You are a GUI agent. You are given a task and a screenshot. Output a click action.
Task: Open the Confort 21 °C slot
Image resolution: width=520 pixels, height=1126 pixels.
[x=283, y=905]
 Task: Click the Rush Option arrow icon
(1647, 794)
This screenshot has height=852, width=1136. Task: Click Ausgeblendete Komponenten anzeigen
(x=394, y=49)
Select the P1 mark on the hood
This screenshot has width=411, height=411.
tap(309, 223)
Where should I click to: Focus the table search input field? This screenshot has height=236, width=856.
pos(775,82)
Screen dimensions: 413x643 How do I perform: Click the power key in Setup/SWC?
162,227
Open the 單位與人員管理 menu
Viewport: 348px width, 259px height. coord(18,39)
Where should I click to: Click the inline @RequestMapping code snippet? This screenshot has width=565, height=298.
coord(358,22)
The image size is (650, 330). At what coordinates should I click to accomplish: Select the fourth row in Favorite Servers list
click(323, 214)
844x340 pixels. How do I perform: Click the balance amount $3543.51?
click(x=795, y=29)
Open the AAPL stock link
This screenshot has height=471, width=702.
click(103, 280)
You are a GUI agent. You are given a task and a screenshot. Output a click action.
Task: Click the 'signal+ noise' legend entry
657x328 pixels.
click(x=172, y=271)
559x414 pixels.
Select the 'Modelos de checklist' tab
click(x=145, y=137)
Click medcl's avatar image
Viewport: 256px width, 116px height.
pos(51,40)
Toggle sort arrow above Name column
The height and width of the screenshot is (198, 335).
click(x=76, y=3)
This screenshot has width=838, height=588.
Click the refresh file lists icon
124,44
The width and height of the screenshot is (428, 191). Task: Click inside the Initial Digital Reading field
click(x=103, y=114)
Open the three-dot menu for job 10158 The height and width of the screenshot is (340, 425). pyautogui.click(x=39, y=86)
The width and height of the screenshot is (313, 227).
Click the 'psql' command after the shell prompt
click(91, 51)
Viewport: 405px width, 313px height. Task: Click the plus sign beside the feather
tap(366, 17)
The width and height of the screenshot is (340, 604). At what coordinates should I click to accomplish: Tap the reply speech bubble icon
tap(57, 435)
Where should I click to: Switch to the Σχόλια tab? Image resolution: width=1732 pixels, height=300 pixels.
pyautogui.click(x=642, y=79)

Task to complete:
Find the line that contains "Viewport: 405px width, 313px" in the listing above. Retype it and every line after it up to the last, exactly, and nothing else.

Completed task:
Viewport: 405px width, 313px height. Task: Click the plus sign beside the feather
tap(366, 17)
The width and height of the screenshot is (340, 604). At what coordinates should I click to accomplish: Tap the reply speech bubble icon
tap(57, 435)
Where should I click to: Switch to the Σχόλια tab? Image resolution: width=1732 pixels, height=300 pixels.
pyautogui.click(x=642, y=79)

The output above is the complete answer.